Acoustic cavitation—the formation and implosive collapse of bubbles—occurs when a liquid is exposed to intense sound. Cavitation can produce white noise, sonochemical reactions, erosion of hard materials, rupture of living cells and the emission of light, or sonoluminescence1,2. The concentration of energy during the collapse is enormous: the energy of an emitted photon can exceed the energy density of the sound field by about twelve orders of magnitude3, and it has long been predicted that the interior bubble temperature reaches thousands of degrees Kelvin during collapse.

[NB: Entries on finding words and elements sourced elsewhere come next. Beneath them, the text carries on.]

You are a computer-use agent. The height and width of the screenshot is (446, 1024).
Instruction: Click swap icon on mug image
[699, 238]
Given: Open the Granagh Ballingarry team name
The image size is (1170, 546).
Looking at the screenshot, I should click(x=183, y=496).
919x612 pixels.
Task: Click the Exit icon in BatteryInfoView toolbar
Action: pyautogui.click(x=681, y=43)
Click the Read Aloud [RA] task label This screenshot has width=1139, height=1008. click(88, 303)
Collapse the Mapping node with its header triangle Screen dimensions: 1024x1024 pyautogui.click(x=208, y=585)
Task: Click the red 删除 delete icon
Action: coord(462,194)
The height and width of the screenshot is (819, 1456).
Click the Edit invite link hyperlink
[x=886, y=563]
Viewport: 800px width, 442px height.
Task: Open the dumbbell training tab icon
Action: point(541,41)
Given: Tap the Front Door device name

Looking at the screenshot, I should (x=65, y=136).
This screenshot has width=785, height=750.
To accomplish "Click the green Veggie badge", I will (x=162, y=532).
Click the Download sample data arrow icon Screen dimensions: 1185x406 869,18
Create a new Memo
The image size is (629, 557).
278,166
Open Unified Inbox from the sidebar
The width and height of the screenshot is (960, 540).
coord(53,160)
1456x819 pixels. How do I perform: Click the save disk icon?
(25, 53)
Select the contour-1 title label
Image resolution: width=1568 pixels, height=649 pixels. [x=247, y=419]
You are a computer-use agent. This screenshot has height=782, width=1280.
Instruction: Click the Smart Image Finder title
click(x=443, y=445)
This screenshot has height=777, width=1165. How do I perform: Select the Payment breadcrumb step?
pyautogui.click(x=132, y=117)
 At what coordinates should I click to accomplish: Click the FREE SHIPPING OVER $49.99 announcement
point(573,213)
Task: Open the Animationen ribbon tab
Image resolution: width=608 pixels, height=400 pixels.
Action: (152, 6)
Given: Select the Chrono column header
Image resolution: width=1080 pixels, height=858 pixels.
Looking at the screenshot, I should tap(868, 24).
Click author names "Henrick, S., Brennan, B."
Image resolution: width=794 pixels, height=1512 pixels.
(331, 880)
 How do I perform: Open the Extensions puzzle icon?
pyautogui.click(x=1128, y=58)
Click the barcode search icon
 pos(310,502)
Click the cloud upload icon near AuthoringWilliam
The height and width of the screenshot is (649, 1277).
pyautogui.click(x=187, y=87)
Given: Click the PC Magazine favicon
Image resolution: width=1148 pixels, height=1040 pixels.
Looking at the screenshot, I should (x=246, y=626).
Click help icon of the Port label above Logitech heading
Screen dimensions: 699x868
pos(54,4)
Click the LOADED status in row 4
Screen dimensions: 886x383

But experimental measurements4,5 of conditions inside cavitating bubbles are scarce, and there have been no studies of interior temperature as a function of experimental parameters. Here we use multi-bubble sonoluminescence from excited states of metal atoms as a spectroscopic probe of temperatures inside cavitating bubbles. The intense atomic emission allows us to change the properties of the gas–vapour mixture within the bubble, and thus vary the effective emission temperature for multi-bubble sonoluminescence from 5,100 to 2,300 K. We observe emission temperatures that are in accord with those expected from compressional heating during cavitation.

Suggested Citation

  • William B. McNamara & Yuri T. Didenko & Kenneth S. Suslick, 1999. "Sonoluminescence temperatures during multi-bubble cavitation," Nature, Nature, vol. 401(6755), pages 772-775, October.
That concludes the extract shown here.